Task prompt »
Report every line of the records below that contains the string "what", copying each line in full. Case counts.

[Records pointing to text and elements]
--

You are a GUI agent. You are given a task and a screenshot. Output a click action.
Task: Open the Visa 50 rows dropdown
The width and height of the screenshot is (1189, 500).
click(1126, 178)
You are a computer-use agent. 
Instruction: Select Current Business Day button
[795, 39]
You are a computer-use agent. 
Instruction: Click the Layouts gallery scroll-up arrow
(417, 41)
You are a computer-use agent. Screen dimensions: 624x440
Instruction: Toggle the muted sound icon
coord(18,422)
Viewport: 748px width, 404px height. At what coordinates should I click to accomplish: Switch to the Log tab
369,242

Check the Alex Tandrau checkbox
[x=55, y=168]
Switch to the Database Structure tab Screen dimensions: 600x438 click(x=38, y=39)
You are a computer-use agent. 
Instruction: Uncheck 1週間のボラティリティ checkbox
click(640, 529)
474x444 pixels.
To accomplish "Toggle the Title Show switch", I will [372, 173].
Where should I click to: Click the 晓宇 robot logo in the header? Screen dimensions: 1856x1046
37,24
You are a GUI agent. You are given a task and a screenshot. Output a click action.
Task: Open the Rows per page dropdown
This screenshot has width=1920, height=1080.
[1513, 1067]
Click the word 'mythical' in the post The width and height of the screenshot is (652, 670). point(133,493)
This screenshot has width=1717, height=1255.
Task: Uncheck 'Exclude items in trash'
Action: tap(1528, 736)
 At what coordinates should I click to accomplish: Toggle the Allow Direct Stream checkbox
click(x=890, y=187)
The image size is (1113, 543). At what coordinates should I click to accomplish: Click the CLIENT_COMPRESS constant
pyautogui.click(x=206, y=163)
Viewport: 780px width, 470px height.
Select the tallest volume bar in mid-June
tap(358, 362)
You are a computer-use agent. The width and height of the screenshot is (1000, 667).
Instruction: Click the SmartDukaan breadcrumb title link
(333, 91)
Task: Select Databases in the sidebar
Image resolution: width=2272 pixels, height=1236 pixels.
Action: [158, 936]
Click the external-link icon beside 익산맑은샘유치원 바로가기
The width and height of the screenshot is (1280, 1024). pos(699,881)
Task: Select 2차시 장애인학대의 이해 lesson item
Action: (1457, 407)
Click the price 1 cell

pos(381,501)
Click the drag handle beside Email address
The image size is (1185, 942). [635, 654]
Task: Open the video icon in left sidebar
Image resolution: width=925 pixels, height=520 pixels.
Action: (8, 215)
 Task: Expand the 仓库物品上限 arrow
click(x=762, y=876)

--

Exercise solution »
Viewport: 748px width, 404px height. At what coordinates should I click to accomplish: Switch to the Log tab
 At what coordinates should I click to accomplish: Toggle the Allow Direct Stream checkbox
The image size is (1113, 543). At what coordinates should I click to accomplish: Click the CLIENT_COMPRESS constant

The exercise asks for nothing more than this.